III. Cumulative Error

¶75         Finally, because we do not find any individual error, defendant is not entitled to reversal on a theory of cumulative error. See People v. Fears, 962 P.2d 272, 285 (Colo. App. 1997) (“Since we found no error that substantially prejudiced the defendant’s right to a fair trial, there is no error to compound.”).

IV. Conclusion

¶76         The order is affirmed.

JUDGE BOORAS and JUDGE NAVARRO concur.


 

1 The anthropologist testified that “perimortem” meant “at, during, or slightly after the time of death.”

2 Defendant raised additional claims of ineffective assistance of trial counsel in his postconviction motion. Because, however, he does not reassert them on appeal, those claims are abandoned. See People v. Aguilar, 2012 COA 181, ¶36.

3 “Abecedarian” means “rudimentary.” Webster’s Third New International Dictionary 3 (2002).

4 Counsel was particularly concerned with offering “impactful” testimony because the trial took place through early- to mid-December, with the holiday season approaching.

5 In opening statement, counsel said, “we don’t know where [the victim] went from there. We may never know how [she] died or who or what caused her death.”

6 There is no suggestion in the record or in defendant’s briefs that the hypothermia expert would have testified that the victim died of hypothermia rather than of a stab wound. Neither this expert, nor any other expert on hypothermia, testified at the postconviction hearing.

7 The detective testified, with respect to the victim:

[W]hen people get really cold, they, for whatever reason, take off their clothes because they think they’re warm when they’re really freezing. So because we had nothing else really to work from, that was the only theory that we came to was, well, maybe she’s freezing to death and takes the coat off.

8 In this regard, the postconviction court noted that “[e]ven if [trial] counsel should have done more to undermine [the friend’s] credibility, the Defendant cannot show prejudice because [the friend] was not [a] key witness . . . [and] the jury could easily have disbelieved [him] and nevertheless convicted the Defendant as [it] did.”
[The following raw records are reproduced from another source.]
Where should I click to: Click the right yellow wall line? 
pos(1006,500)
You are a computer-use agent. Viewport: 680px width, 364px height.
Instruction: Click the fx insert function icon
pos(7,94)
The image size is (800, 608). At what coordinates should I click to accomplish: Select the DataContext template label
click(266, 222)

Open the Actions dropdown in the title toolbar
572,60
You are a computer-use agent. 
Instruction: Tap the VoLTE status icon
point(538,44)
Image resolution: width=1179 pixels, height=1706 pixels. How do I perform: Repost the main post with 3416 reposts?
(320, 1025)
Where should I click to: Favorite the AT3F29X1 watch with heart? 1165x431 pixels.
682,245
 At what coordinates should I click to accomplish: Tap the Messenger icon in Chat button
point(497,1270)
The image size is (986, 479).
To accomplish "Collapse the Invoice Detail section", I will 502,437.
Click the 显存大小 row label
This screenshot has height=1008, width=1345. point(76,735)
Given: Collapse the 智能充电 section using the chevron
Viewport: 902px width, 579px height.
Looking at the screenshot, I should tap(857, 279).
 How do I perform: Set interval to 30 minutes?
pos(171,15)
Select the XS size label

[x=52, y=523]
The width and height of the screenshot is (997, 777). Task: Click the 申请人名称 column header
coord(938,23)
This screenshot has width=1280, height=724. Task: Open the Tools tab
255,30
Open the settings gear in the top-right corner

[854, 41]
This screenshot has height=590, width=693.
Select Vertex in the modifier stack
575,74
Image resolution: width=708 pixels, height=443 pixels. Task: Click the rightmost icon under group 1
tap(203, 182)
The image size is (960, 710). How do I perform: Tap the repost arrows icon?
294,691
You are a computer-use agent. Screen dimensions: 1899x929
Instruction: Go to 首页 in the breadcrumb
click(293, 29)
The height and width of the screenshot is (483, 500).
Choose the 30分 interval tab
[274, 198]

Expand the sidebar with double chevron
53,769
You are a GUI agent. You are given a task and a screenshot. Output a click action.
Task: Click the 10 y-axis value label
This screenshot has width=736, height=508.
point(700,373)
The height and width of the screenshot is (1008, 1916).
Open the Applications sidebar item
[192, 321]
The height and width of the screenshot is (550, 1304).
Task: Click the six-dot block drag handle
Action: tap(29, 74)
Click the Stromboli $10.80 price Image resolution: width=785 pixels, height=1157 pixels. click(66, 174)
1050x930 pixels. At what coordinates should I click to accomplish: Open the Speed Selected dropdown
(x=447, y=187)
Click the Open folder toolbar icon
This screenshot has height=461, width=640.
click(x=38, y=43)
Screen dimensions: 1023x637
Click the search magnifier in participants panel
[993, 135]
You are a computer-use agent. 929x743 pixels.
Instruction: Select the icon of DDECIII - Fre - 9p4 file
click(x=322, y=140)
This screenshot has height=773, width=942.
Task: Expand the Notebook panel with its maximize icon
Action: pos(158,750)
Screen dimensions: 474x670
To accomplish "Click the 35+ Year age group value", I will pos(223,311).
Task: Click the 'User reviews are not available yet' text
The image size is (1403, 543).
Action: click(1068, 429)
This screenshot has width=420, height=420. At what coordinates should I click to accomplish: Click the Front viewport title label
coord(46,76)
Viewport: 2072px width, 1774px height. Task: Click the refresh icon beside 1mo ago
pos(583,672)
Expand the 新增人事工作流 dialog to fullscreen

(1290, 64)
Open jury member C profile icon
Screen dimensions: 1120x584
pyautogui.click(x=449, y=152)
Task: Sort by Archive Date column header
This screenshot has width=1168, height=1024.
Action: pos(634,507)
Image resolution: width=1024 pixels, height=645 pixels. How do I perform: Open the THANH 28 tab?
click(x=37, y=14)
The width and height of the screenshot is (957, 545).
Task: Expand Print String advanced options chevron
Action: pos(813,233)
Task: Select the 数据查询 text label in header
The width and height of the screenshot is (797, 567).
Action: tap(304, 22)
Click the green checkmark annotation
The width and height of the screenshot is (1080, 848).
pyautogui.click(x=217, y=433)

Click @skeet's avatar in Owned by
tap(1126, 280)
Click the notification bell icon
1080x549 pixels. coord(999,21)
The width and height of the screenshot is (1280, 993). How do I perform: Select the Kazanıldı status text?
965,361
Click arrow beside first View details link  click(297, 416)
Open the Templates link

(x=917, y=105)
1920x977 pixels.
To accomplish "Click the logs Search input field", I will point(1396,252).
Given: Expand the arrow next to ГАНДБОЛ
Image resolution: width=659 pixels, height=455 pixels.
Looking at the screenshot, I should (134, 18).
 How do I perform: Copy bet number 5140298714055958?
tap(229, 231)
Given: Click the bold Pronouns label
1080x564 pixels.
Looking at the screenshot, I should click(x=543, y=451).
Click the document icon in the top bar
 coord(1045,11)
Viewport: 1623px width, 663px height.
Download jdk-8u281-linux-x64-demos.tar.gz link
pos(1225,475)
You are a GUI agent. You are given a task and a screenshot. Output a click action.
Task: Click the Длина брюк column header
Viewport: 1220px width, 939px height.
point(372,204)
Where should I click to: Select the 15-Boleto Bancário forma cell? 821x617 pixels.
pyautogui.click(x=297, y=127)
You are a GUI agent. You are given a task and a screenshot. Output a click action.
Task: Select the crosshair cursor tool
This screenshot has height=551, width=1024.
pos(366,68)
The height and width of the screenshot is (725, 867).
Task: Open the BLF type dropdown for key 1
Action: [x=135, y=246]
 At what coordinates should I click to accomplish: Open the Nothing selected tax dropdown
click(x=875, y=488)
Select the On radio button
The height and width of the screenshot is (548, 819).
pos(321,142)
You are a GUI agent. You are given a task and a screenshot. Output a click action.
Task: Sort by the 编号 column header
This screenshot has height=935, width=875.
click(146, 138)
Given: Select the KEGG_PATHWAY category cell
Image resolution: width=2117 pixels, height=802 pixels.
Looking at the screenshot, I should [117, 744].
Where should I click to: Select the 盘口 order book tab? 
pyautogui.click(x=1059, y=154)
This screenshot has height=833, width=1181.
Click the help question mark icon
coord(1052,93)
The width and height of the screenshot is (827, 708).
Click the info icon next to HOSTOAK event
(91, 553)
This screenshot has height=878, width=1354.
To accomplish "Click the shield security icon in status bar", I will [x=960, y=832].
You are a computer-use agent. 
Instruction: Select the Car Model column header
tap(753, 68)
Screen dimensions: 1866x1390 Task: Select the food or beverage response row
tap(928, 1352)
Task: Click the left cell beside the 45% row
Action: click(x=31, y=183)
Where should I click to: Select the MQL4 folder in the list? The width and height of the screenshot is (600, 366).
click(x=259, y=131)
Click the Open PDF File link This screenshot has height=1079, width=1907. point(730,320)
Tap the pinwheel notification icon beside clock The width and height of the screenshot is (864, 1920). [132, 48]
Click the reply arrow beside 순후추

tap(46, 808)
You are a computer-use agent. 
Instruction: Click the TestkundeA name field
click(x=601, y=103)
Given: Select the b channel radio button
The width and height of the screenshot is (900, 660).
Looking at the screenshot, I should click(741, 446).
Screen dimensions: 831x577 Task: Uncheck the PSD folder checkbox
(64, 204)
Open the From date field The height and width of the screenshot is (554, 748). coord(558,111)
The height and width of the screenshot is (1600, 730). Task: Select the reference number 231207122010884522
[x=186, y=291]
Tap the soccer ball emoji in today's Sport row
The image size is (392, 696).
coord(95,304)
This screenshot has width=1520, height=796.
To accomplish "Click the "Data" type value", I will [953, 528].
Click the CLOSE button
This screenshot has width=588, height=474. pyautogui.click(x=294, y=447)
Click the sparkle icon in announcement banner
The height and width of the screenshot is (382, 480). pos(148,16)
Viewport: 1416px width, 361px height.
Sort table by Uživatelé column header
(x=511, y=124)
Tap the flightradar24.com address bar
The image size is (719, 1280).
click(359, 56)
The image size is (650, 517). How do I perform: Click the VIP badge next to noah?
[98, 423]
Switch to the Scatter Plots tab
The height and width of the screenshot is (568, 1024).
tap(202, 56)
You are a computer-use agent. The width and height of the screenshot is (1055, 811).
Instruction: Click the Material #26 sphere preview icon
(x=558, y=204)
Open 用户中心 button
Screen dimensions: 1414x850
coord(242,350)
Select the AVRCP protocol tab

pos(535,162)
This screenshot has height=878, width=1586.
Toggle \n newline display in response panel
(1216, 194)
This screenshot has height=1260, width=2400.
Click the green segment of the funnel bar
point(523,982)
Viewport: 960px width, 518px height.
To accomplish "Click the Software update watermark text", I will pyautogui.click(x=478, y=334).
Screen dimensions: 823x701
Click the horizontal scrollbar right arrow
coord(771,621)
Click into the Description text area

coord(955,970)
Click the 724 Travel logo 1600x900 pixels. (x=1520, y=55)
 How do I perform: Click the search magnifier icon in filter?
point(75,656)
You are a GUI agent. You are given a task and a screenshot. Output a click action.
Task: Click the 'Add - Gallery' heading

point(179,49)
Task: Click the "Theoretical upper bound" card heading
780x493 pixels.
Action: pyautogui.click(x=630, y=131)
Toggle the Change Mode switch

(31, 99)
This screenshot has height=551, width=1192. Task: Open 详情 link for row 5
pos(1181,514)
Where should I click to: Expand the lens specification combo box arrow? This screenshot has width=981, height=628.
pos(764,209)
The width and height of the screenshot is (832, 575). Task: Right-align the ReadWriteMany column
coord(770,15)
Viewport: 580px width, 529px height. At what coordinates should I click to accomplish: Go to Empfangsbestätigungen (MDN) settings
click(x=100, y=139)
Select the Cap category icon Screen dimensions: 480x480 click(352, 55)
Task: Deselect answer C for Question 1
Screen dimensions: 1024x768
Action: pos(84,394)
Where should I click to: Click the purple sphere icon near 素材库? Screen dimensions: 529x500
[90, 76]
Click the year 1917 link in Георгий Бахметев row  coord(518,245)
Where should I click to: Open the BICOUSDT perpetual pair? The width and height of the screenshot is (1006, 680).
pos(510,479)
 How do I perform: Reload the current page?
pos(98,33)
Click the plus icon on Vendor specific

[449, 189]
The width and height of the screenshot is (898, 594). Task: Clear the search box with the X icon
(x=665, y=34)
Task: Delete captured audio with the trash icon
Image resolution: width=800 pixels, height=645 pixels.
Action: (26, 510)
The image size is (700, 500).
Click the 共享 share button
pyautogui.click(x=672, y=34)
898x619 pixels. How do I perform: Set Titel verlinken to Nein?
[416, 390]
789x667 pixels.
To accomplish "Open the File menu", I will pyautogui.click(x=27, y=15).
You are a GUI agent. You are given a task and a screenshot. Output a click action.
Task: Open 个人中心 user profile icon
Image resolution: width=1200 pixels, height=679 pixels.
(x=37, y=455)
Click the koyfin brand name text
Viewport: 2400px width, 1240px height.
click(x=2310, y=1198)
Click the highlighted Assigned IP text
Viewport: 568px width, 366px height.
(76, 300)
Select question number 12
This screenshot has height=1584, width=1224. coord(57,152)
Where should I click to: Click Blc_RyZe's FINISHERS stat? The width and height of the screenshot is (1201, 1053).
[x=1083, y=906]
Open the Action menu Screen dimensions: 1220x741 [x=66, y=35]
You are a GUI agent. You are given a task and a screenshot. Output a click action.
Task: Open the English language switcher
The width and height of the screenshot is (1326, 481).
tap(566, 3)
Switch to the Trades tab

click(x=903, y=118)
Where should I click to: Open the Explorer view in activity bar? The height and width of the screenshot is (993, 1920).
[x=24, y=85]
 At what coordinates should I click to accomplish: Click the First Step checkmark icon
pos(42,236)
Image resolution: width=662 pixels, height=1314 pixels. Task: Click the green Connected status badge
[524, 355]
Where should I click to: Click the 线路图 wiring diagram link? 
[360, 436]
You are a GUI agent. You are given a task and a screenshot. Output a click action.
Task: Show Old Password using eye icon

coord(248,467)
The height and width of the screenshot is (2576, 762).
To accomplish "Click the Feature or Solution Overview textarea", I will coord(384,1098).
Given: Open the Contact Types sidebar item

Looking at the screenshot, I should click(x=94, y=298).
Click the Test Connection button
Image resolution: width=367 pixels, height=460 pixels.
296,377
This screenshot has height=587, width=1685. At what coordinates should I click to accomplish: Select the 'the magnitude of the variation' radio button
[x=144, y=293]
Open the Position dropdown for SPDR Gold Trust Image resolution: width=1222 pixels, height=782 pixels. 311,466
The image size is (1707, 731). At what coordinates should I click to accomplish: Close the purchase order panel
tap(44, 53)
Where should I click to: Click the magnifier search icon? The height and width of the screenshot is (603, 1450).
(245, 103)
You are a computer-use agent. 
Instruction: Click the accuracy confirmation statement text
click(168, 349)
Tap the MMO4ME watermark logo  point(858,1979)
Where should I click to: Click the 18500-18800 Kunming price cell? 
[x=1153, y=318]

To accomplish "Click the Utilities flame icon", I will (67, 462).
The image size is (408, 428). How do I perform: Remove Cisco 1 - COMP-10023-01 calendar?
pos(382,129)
9 We recognize that this is a view that is not universally held across the country. See Tice v. Johnson, 647 F.3d 87, 105 (4th Cir. 2011) (“[C]ourts should not conjure up tactical decisions an attorney could have made, but plainly did not.”) (citation omitted); Young v. United States, 56 A.3d 1184, 1198 (D.C. 2012) (“A reviewing court must rely upon trial counsel’s actual decision-making process, . . . rather than invent a post hoc rationalization . . . .”) (citation omitted). But it is, we think, more consistent with the Supreme Court’s decisions in Cullen v. Pinholster, 563 U.S. 170 (2011), and Harrington v. Richter, 562 U.S. 86 (2011), where the reasonableness of counsels’ actions was upheld based on considerations to which counsel had never alluded.

The Court in Richter did, however, somewhat limit the type of additional matters that could be considered when it said that courts should “not indulge post hoc rationalization for counsel’s decisionmaking that contradicts the available evidence . . . .” 562 U.S. at 109 (emphasis added) (citation omitted). The reasons on which we rely here do not contradict anything trial counsel said at the postconviction proceeding: counsel were not asked about — and thus did not provide any reason for — not requesting a more complete treatment of the subject of intoxication once it was injected into the instructions.

10 The postconviction court recognized this when it found that, “[i]f anything, the fact that first-degree murder was omitted from this instruction would logically lead the jury to conclude that voluntary intoxication was a defense to that charge in contrast to the others that were mentioned.” (Emphasis added.)

These opinions are not final. They may be modified, changed or withdrawn in accordance with Rules 40 and 49 of the Colorado Appellate Rules. Changes to or modifications of these opinions resulting from any action taken by the Court of Appeals or the Supreme Court are not incorporated here.